• WHAT THE TASK ASKS:
Look through the records, and wherever the string "agent" turns up, copy out that line.
=== DATA SHOWN ===
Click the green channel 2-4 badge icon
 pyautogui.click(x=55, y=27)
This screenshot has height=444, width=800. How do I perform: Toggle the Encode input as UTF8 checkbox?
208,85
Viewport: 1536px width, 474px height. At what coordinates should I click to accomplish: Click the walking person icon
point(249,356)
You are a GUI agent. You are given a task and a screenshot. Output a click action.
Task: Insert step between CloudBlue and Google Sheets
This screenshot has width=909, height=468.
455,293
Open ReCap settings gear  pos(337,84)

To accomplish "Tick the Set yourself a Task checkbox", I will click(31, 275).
===
=== DATA SHOWN ===
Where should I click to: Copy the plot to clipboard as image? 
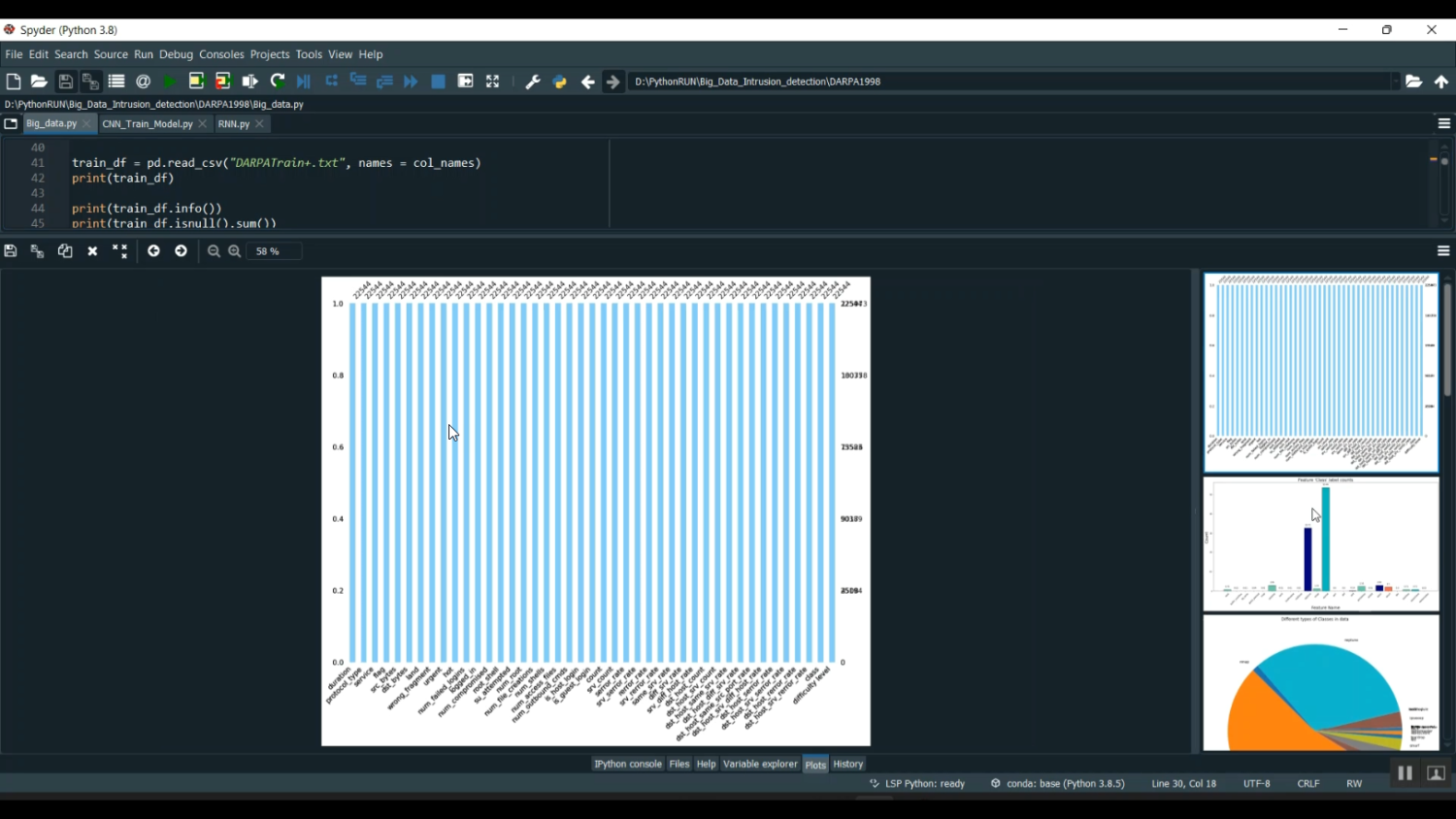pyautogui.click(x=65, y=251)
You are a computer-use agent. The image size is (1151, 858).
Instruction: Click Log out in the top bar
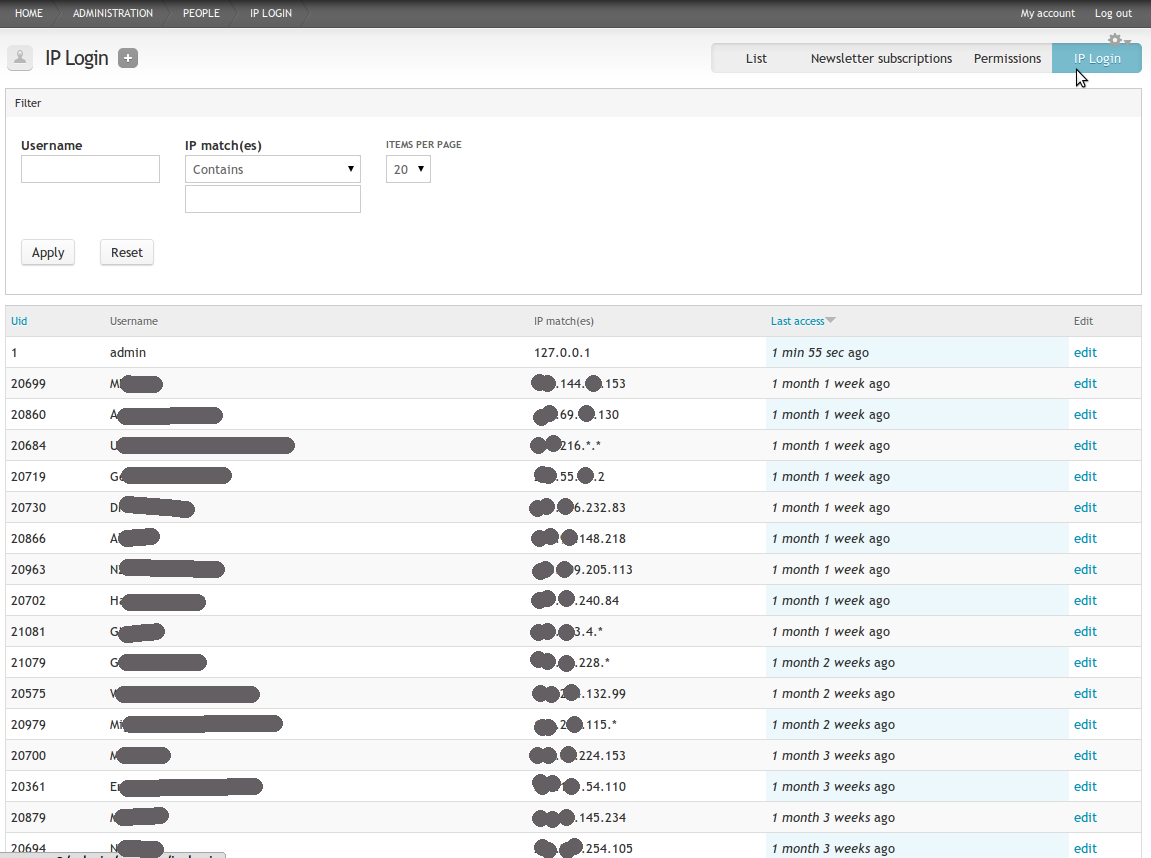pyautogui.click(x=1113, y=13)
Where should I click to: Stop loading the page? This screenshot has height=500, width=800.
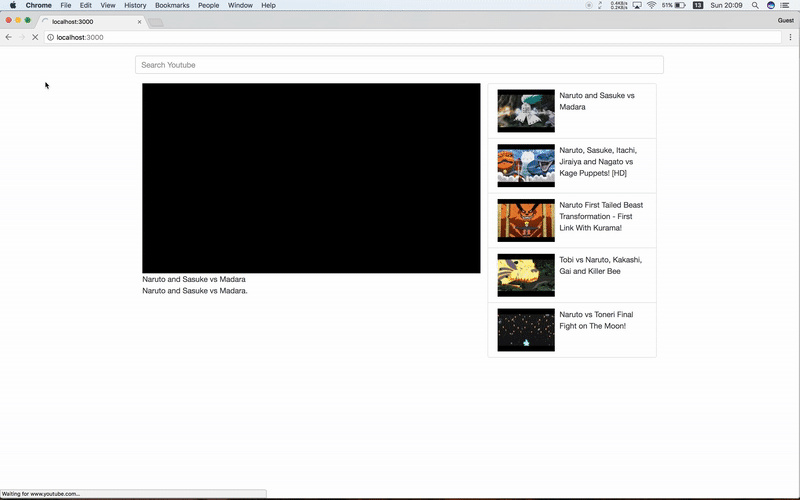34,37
===
• RESPONSE AREA:
You are a GUI agent. You are given a task and a screenshot. Output a click action.
You are a computer-use agent. The image size is (1151, 858).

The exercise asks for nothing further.